__WHAT TO PRODUCE__:
Exactly the lines from the one with "Instruction: Open コントローラーと周辺機器 settings" to the end of the entries should appear in your answer, retyped word for word.

__PROVIDED DATA__:
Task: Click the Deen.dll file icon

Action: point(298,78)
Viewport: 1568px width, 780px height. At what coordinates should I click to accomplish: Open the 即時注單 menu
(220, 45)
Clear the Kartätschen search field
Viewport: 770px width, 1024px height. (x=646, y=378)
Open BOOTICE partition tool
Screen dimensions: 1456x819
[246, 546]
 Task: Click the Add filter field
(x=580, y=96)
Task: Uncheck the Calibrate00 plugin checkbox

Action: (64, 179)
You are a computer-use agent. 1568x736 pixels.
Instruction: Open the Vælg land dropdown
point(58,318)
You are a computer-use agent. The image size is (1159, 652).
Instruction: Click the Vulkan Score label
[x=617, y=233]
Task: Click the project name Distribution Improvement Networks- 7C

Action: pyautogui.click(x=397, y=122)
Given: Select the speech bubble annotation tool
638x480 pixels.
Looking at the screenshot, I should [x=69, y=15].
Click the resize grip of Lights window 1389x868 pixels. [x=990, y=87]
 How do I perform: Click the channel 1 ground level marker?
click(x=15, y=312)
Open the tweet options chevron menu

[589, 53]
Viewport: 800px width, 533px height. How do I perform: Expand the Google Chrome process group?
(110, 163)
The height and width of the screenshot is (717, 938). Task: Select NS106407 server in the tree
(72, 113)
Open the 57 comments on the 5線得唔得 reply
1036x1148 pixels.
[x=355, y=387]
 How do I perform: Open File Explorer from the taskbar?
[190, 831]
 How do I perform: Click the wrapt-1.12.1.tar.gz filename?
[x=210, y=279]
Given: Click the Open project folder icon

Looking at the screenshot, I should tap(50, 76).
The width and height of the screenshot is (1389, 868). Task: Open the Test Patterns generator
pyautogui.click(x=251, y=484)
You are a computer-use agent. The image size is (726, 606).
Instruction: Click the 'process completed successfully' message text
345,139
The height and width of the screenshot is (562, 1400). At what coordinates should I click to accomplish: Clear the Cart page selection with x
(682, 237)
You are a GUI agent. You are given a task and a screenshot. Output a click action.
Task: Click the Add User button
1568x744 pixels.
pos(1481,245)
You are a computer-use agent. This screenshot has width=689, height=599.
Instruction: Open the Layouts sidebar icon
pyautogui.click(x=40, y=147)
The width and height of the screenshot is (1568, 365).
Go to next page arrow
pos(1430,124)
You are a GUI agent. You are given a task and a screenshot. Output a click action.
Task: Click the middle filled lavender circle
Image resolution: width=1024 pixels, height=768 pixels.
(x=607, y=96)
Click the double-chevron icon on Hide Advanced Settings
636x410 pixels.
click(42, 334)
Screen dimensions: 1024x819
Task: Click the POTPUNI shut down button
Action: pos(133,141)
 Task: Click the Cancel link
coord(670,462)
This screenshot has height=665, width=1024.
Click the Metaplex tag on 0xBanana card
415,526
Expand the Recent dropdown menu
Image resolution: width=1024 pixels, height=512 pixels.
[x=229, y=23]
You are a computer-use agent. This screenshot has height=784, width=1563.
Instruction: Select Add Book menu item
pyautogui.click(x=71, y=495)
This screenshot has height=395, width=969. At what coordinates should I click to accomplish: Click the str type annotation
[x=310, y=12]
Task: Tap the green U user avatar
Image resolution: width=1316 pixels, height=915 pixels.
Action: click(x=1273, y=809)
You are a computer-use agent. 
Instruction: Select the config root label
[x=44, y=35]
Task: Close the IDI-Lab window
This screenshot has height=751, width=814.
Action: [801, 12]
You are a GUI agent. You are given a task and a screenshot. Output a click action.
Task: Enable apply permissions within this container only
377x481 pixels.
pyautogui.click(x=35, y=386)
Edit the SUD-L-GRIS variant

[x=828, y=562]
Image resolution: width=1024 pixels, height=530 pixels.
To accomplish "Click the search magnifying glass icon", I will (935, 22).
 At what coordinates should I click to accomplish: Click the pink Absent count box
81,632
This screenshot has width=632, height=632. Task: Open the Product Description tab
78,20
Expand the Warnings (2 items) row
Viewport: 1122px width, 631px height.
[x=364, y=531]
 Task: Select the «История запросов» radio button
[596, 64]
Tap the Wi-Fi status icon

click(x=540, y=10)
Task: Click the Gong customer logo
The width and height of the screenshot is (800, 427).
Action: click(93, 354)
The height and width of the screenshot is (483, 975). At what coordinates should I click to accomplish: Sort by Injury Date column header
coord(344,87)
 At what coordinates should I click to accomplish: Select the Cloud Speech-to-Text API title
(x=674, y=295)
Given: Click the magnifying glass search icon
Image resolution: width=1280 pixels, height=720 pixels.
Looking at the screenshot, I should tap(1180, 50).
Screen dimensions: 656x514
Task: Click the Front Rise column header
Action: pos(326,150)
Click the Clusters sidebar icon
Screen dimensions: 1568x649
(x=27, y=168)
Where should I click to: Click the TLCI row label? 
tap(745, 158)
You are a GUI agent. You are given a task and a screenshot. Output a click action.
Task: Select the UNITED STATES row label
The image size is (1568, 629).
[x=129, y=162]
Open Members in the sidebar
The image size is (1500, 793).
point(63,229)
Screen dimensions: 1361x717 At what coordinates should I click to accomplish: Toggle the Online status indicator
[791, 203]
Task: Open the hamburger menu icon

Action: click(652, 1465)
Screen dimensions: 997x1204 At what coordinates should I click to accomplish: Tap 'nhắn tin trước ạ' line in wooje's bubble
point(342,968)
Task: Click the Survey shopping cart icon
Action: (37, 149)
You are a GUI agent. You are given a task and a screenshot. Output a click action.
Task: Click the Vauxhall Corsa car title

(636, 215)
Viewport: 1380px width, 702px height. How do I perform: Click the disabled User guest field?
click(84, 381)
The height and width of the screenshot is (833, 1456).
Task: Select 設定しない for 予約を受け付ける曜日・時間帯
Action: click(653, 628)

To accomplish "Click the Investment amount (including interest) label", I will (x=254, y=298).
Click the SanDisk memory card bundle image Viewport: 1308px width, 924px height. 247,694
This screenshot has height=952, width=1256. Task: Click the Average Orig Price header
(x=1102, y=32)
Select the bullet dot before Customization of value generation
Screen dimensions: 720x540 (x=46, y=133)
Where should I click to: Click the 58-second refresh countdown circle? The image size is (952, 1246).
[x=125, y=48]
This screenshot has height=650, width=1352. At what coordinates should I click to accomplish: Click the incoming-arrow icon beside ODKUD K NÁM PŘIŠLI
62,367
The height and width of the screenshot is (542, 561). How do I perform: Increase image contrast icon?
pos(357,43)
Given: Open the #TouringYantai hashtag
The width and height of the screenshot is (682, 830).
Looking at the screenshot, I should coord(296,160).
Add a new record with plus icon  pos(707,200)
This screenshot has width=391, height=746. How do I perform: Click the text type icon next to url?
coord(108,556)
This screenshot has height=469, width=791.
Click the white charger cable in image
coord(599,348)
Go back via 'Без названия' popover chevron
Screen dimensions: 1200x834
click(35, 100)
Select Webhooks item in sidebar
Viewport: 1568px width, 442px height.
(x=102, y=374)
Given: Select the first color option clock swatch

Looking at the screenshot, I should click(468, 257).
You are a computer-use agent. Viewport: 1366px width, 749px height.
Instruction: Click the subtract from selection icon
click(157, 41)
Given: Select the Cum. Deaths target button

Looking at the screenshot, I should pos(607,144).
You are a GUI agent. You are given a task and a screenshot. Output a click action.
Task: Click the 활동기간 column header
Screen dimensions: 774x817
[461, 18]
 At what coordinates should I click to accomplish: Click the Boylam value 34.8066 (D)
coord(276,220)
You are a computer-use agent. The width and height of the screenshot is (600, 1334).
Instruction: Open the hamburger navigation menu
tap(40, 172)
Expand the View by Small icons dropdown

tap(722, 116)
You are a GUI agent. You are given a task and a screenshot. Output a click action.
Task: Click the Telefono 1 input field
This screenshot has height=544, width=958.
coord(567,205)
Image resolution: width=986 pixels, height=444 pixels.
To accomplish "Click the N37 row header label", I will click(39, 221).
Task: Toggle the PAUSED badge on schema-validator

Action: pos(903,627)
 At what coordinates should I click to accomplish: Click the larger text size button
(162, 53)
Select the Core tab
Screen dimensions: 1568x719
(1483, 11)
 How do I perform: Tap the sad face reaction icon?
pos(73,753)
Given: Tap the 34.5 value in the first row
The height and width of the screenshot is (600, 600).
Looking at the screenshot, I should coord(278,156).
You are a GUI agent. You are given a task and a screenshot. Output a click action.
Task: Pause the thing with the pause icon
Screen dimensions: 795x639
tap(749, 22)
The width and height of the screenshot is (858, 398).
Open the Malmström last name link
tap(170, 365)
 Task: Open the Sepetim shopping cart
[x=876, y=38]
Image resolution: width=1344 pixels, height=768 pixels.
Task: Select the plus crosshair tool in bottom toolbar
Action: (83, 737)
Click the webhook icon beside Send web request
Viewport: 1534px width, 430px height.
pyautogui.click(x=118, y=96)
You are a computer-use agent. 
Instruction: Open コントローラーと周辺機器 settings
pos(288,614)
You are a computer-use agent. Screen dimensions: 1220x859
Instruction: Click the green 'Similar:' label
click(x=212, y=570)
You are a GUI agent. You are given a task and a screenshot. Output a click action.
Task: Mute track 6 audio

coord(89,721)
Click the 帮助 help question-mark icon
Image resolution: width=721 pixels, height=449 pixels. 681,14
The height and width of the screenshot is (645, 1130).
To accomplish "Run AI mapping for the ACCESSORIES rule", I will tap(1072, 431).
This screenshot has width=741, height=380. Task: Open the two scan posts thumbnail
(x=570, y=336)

__RESULT OF THE EXERCISE__:
Instruction: Open コントローラーと周辺機器 settings
pos(288,614)
You are a computer-use agent. Screen dimensions: 1220x859
Instruction: Click the green 'Similar:' label
click(x=212, y=570)
You are a GUI agent. You are given a task and a screenshot. Output a click action.
Task: Mute track 6 audio

coord(89,721)
Click the 帮助 help question-mark icon
Image resolution: width=721 pixels, height=449 pixels. 681,14
The height and width of the screenshot is (645, 1130).
To accomplish "Run AI mapping for the ACCESSORIES rule", I will tap(1072, 431).
This screenshot has width=741, height=380. Task: Open the two scan posts thumbnail
(x=570, y=336)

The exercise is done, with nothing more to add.